Grundy

A view of Grundy, Virginia, nestled in the mountains of southwest Virginia.
Photo by t.emilynere

For more than 100 years the coalfield communities of Central Appalachia — which includes dozens of counties in Southwest Virginia, Eastern Tennessee, Eastern Kentucky and Southern West Virginia — have been characterized as economically depressed, politically oppressed, chronically impoverished, and brutally raped of their natural resources. The term “Third World” comes up often when the coalfield region’s health care system, economic see-saw and environmental degradations come into focus.

While many observers, activists and scholars can find plenty of historical and current data to support these negative images, we have all figured out that help is needed and further studies and debates are not necessary to develop and pursue a more comprehensive plan of action. Improved roads and public schools, high-speed Internet, public water and sewer access, enhanced mine safety and reclamation and pro-active economic development are all very important and have been belatedly pursued with diligence and a new sense of urgency.

Despite these gains, our region’s health care statistics are still shameful, and the images of the huge crowds at annual Remote Area Medical (RAM) health care events in the Virginia communities of Wise and Grundy are not acceptable in one of the richest states of the world’s richest nation. When under-served citizens will stand in line for hours and sleep in cars overnight just to have a throbbing tooth pulled or to obtain life-saving medicines, something very bad has gone wrong.

Although medical schools, health care groups and medical societies have yet to muster enough forces to address adequately the region’s critical lack of family practitioners, the region’s citizens cannot entirely blame the government or health care facilities. Rather, the state of the region’s poor health statistics has many causes, most of them preventable. Coalfield residents, more than almost any other national sub-group, eat too much of the wrong foods, fail to exercise and go about abusing drugs, alcohol and tobacco at alarming rates.

For example, adults in Central Appalachia use tobacco at three times the national average, many times purchasing that high-priced deadly commodity instead of buying fruits and vegetables or dental care for their kids. Pregnant Appalachian women smoke at the nation’s highest rate and too often consume alcohol and drugs to the detriment of their unborn children. It will take a mixture of increased help from the outside and self-discipline, education and action from within to resolve these issues.

A pupil at Stateline Christian Academy, a private school in southwest Virginia.
Photo by Layne Greene/Rural Archive

Education in the coalfields is the answer to many of these woes. Preventive health care is a must and those efforts have to start early in our public schools. This will take a combined effort of motivated and role-model physicians, nurses, nutritionists, naturopaths and self-taught health-care advocates to achieve. Reducing fat and calories in school meals, allowing time for recess and exercise and getting tobacco, drugs and alcohol entirely off of school properties are in order.
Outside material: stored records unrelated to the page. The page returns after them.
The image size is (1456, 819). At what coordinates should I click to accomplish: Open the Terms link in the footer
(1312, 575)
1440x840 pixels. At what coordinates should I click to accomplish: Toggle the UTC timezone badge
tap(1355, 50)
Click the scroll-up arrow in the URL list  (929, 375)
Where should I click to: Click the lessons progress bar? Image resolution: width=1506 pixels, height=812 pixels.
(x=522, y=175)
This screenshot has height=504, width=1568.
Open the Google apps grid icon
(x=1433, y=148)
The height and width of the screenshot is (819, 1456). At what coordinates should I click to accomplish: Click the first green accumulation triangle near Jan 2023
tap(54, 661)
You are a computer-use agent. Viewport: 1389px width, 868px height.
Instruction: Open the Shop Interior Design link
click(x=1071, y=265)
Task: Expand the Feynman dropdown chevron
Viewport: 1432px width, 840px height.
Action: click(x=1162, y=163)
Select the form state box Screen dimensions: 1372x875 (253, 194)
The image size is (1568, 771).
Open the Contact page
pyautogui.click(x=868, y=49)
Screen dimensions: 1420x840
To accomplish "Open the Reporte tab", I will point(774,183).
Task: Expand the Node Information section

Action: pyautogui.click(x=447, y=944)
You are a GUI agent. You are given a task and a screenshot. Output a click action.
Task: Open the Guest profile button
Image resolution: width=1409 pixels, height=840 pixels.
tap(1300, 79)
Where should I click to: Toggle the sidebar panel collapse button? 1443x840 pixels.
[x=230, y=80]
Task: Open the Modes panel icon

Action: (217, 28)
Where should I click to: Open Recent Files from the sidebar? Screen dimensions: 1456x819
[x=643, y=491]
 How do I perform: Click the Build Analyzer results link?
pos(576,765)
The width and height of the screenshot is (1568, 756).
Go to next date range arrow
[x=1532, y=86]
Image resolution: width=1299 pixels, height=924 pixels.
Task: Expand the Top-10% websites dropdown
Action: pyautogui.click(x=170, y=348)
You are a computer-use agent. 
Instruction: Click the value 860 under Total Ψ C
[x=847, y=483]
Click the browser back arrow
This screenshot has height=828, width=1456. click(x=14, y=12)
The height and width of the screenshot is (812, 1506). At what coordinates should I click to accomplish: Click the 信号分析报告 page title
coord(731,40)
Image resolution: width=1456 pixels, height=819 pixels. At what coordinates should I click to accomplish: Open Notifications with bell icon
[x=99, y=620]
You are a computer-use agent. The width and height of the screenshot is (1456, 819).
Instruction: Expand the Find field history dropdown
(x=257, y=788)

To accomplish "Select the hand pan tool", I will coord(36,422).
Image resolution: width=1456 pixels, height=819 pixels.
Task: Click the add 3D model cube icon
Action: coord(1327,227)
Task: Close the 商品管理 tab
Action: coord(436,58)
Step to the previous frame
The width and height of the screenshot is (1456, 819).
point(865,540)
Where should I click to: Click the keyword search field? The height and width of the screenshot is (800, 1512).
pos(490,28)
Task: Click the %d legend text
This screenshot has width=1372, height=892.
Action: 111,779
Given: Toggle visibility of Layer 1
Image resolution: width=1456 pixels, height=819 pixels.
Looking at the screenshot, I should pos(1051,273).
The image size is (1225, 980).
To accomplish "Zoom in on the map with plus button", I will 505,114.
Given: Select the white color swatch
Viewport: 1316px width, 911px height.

Holding parents and caretakers more accountable for harming children with second-hand smoke, drug use and alcohol abuse would be a good start as well. The throngs of adults who attend coalfield higher education institutions should follow the examples of the Appalachian School of Law and the University of Appalachia College of Pharmacy. These graduate schools located in Buchanan County, Virginia, are national leaders in requiring community services of their students to promote healthier living, leadership and guidance to the young generations who will soon face the option of staying in their coalfield communities to seek higher education and making a difference, or leaving the region and continuing the “brain drain” that ultimately disables progress.

It is clear that many parents and guardians will not or cannot guide their children properly regarding these life-and-death issues of good health and appropriate lifestyles. Once again, it is the public and private education system and enlightened churches that will need to step up these efforts. We cannot allow another generation of coalfield youth to become national poster children for bad choices. The state governments of Virginia, Tennessee, Kentucky and West Virginia and federal agencies must make health education and preventive health care priorities in the coalfields and other under-served areas. Thousands of lives and billions of taxpayer dollars in treatment expenses hang in the balance.

Frank Kilgore is an attorney in St. Paul, Virginia, and a lifelong advocate for improved natural resource conservation, health care and education in the Appalachian coalfields. This article first appeared in The Southern Ledger.